This group assignment is due on Tuesday, February 21 at 10:45AM.
Your group will conduct financial planning for your assigned firm for the next five years. You
will base the plan on the most recent fiscal-year-end data available on Compustat. For most of
the firms this semester this is 2022, but for a few the last available fiscal year is 2023.
You have already collected the most recent five years of data for your firm, and created
condensed versions of the income statements and balance sheets, which are a better format for
the planning. You have also computed percent-of-sales figures for the accounts, which are
central for making reasonable assumptions for the planning. You have also conducted a study of
growth in sales over the past decade.
After analyzing the historic data, you can start planning for the next five years. Base your
forecasts upon some reasonable sales growth projection. This may be the historical rate over the
last few years, or perhaps the managers provide insights into their future growth expectations in
the 10-K. You may also get ideas from other sources, such as Value Line or other analysts.

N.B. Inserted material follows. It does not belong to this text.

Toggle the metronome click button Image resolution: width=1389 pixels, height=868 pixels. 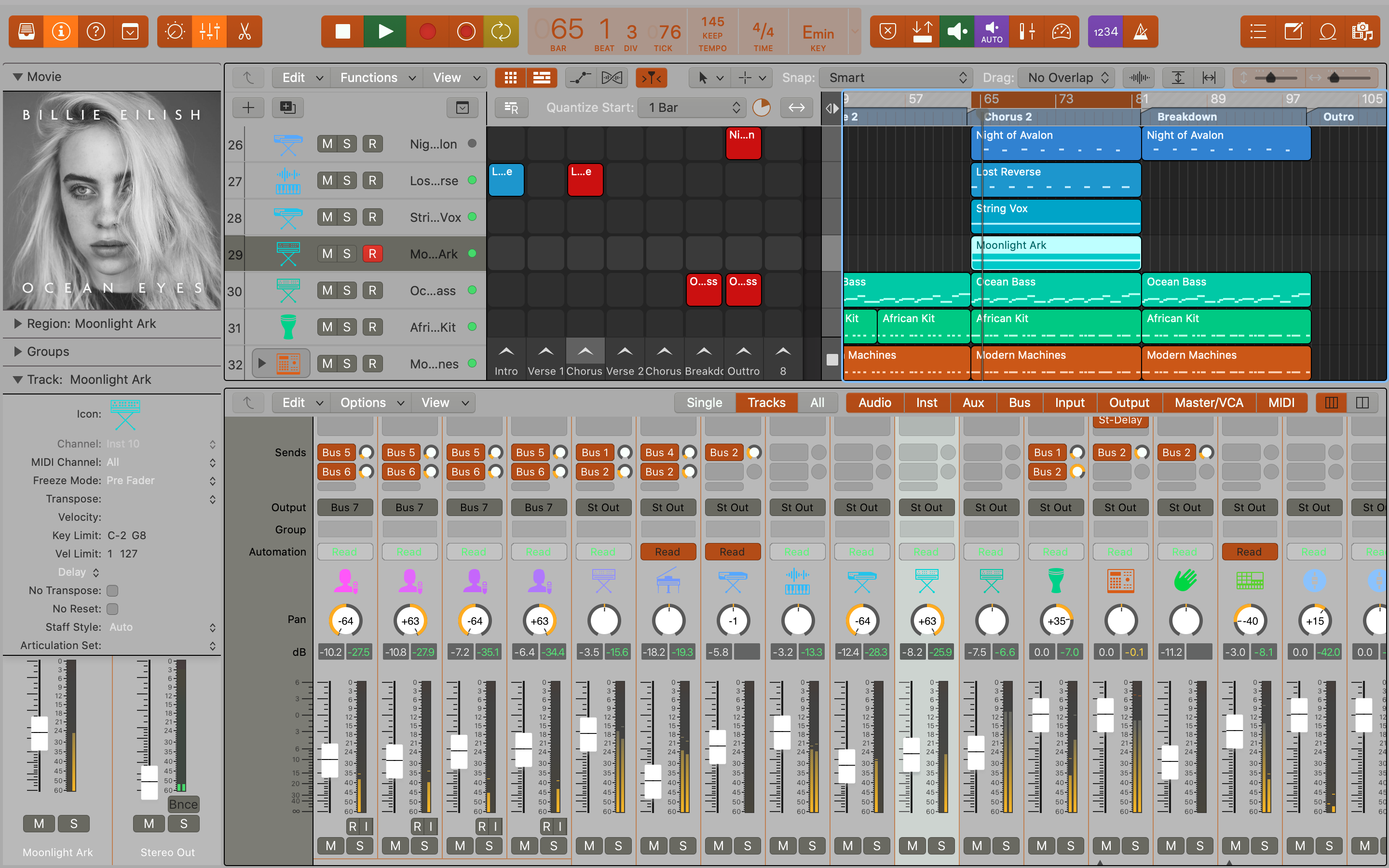pos(1141,31)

Many of the accounts will obviously vary with sales, but others may not. In standard planning
methodology costs, and assets are assumed to vary as a percent-of-sales. In particular, the
small accounts on the income statement, such as non-operating expenses, special items,
minority interest, and discontinued operations, need some careful consideration. If any of these
are trivial, they can be deleted. If they are more substantial and persistent, you must determine
how best to handle them: percent-of-sales, historic averages, most recent fiscal year, etc....
Usually, most liability accounts and interest expenses are frozen at their current levels. Also,
assume that the firm will maintain its current dividend policy.
Be sure to dedicate an area on your spread sheet for your assumptions. As we have seen, this will
be very useful for conducting sensitivity analyses.
In designing your study, be sure to note what happens to firm profitability, best represented as
EPS, and external financing needs or excess funds generated over the five-year planning period.
Prepare a succinct memorandum to the Corporate CFO (you will find their name) describing the
results of your financial planning for your assigned firm. The most important issues to stress are
what will happen to firm profitability (EPS), and the external financing required or excess cash
generated. Also, briefly summarize your central assumptions Think about what information is
essential to include in the memo. You should also consider the assumptions that are most
important or that were difficult to decide upon. Discuss at least three of these sensitivity
analyses. Clearly, the CFO is a very sophisticated reader. What is the absolutely essential
information he or she would want to know, to establish confidence in your estimate?
The memorandum should be in proper business form. It should not be longer than two single-
spaced pages (though you should submit a double-spaced version for ease with editorial
commentary). You will, of course, provide appendices containing the Excel programming of the
base financial planning (and perhaps some work on the sensitivity analyses)..
You will hand-in one copy of the assignment at the beginning of class. The files must look
acceptable to present to corporate executives. Be sure to include titles for each spreadsheet,
which should include the firm, and the names of the group members who have worked on the
project. The pages should look reasonable, and breaks should be in sensible places. Also, post
your Excel files to the Drop-Box in Canvas. The cells in the excel files should be live where you
have made computations. Be sure that the title of your file contains some reference to the firm
and the number of the homework assignment (for instance, WMT-FINC423-02-GHW-2).